Specific to human consciousness:
· In general: we need to move beyond assuming we can split our findings into a ‘real, objective, prime’ physical world and an ‘unreal, subjective, illusory’ mental world. This categorization is simply too crude and dismissive to possibly do justice to the totality of experiential reality.

· The ‘self’ is a central issue to consciousness. Just what do we mean by ‘self?’ In what senses can it be considered unified and/or divided? In what senses can it be considered ‘real’ or ‘illusory?’ Again, do these categories make sense with respect to a ‘self?’ We need to acknowledge the general paucity of current attempts to explain away the self, and re-examine deep and unsolved issues thereof.

· Mental causation & free will are two primary, and subtly distinct issues. The first seems to me empirically tractable, the second belongs more to metaphysics. The issue of freedom seems to me paramount to human life, but again fraught with unresolved and maybe unresolvable issues. Again, premature certainty that we cannot be free because ‘science’ believes in strong determinism seems unwarranted. But there’s more than science at stake in this issue.

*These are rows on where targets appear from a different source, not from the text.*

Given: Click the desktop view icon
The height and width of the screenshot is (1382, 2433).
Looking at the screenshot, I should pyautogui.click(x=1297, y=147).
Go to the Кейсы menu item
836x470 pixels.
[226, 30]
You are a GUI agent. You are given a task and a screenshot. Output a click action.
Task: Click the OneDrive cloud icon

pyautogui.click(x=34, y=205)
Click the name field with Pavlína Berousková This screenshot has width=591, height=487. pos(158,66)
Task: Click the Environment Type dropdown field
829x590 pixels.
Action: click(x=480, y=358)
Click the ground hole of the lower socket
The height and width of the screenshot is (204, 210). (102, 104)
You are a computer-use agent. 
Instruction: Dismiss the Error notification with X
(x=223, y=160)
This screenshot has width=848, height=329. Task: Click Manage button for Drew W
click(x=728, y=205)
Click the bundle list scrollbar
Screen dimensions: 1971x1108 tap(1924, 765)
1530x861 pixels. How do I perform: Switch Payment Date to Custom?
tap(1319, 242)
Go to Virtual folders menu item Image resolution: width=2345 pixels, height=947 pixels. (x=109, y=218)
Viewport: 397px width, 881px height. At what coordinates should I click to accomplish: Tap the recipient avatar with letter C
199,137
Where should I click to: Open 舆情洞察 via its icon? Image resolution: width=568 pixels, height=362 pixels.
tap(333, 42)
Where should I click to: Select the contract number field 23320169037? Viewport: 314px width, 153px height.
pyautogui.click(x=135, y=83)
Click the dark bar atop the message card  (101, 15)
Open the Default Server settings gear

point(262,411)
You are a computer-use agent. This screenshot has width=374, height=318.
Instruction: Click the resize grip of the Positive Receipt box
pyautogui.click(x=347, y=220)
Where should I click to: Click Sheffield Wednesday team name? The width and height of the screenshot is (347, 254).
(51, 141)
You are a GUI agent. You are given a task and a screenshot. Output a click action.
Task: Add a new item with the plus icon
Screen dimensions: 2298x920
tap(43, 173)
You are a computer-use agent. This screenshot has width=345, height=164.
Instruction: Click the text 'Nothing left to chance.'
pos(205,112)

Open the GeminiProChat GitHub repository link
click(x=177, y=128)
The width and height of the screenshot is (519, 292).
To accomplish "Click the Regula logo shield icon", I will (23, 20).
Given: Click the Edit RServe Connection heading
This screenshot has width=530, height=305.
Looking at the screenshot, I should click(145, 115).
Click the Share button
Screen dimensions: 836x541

· Qualia (i.e. James’ ‘raw experience.’) These are THE mystery of consciousness, and stubbornly persist despite the mental acrobatics of certain writers who seek to deny them or recategorize them as ‘illusions’. Again, calling something an illusion presupposes a fixed, discernible and derivable ‘reality.’

Disputed human abilities:
· Range far beyond so-called psychic phenomena. There is a whole spectrum of abilities, including creativity and the imagination, mind-body effects, mystical experience, etc. that seem to be beyond the ability of current theories to accommodate. Just what are the outer limits of human abilities? How far can we develop ourselves? Can we, in fact, set ANY concrete limits to our abilities with any confidence at all?